La BBC estudia regular los tuits de sus empleados

La BBC preferiría que sus empleados -ya sean estrellas de televisión o redactores de noticias- se guardaran para sí las noticias y rumores de los que se enteran en la oficina. Especialmente, cuando se trata de contarlos en Twitter.

Este plan llega después de que a varios famosos y empleados de la cadena se les escapara en tuits información sobre programas de la BBC que la cadena no quería anunciar aún. Así que ahora el grupo está considerando prohibir los tuits personales sobre trabajo o colaboraciones para asegurarse el control sobre su información.

Pero esta no es la única polémica sobre lo que pueden y no pueden decir los británicos en Twitter. El reciente escándalo Ryan Giggs -en el que todo el mundo sabía a qué futbolista se acusaba de tener una aventura, pero ningún medio británico podía pronunciar su nombre- fue un ejemplo claro de la contradictoria legislación británica que permite a una persona solicitar un veto judicial para que no se hable de un tema privado en los medios (o incluso decir que se les ha prohibido comentarlo), en una era en la que cualquier ciudadano de a pie pueden comunicarse con el mundo en 140 caracteres. Aunque no del todo sin consecuencias.

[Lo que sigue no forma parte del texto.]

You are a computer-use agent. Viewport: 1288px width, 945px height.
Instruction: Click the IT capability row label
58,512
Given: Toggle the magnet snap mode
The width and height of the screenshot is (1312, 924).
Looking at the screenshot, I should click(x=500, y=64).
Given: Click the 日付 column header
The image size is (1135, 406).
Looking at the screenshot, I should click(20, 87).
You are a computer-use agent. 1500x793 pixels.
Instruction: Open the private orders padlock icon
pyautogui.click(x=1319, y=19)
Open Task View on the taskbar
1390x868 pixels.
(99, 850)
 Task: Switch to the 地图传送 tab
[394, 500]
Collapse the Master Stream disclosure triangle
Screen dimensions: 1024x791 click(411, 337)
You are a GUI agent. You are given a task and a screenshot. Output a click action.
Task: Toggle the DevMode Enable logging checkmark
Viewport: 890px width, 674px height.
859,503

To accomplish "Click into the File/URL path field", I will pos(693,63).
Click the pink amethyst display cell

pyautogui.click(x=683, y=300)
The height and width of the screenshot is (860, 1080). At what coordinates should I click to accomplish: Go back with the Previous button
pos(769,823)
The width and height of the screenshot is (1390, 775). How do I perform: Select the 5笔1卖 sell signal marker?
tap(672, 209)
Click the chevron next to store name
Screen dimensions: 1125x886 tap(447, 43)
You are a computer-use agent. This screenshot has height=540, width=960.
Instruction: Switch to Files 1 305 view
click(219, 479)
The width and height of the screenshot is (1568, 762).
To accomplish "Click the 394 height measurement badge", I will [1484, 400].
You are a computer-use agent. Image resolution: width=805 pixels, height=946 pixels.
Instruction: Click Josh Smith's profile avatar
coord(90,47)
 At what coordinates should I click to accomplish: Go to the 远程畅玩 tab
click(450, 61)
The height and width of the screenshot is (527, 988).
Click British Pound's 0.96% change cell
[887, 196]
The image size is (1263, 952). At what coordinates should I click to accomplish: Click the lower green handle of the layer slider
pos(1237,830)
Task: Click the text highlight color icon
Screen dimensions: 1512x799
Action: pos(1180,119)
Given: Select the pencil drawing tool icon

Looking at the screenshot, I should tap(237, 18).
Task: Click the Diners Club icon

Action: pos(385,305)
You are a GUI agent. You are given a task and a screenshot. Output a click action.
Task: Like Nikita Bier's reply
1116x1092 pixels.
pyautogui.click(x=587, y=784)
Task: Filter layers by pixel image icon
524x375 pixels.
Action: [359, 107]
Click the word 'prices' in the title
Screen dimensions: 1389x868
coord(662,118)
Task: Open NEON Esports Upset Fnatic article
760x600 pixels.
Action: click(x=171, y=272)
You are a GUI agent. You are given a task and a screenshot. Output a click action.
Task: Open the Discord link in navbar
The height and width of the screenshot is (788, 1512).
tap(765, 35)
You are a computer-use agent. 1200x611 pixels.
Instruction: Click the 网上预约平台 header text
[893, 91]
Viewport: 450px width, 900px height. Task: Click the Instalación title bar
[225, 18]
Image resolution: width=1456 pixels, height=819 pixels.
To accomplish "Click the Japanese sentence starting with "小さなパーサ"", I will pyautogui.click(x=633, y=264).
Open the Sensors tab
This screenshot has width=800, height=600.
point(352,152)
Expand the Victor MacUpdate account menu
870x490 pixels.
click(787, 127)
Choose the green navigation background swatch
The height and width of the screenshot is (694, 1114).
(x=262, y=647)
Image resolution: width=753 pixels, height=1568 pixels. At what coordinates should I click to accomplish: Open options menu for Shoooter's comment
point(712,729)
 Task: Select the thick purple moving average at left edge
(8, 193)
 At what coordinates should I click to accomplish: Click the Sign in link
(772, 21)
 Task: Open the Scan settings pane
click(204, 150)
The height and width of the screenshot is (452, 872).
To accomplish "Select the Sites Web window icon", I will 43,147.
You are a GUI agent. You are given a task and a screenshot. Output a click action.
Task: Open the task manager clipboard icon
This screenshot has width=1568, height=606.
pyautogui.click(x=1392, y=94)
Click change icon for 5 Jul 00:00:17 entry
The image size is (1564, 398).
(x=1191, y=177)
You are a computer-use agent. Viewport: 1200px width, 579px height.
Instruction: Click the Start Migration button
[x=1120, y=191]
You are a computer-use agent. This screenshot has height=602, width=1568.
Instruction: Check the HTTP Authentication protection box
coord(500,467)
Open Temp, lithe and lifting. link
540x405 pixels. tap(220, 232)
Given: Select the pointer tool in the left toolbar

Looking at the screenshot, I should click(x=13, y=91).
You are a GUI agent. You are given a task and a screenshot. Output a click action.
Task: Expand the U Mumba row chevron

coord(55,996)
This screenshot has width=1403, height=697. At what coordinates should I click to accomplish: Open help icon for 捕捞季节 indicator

Al igual que muchos medios de comunicación, la BBC tiene unas guías que aconsejan a sus empleados cómo utilizar servicios online como los medios sociales. Estas guías, que con frecuencia intentan evitar futuros problemas legales para el empleado o la empresa, son recomendaciones de la compañía. Imponer en el contrato una norma sobre el empleo de cuentas personales en Internet es un asunto muy distinto, con claras implicaciones de libertad de expresión, y es probable que no todo el mundo lo aceptara sin más.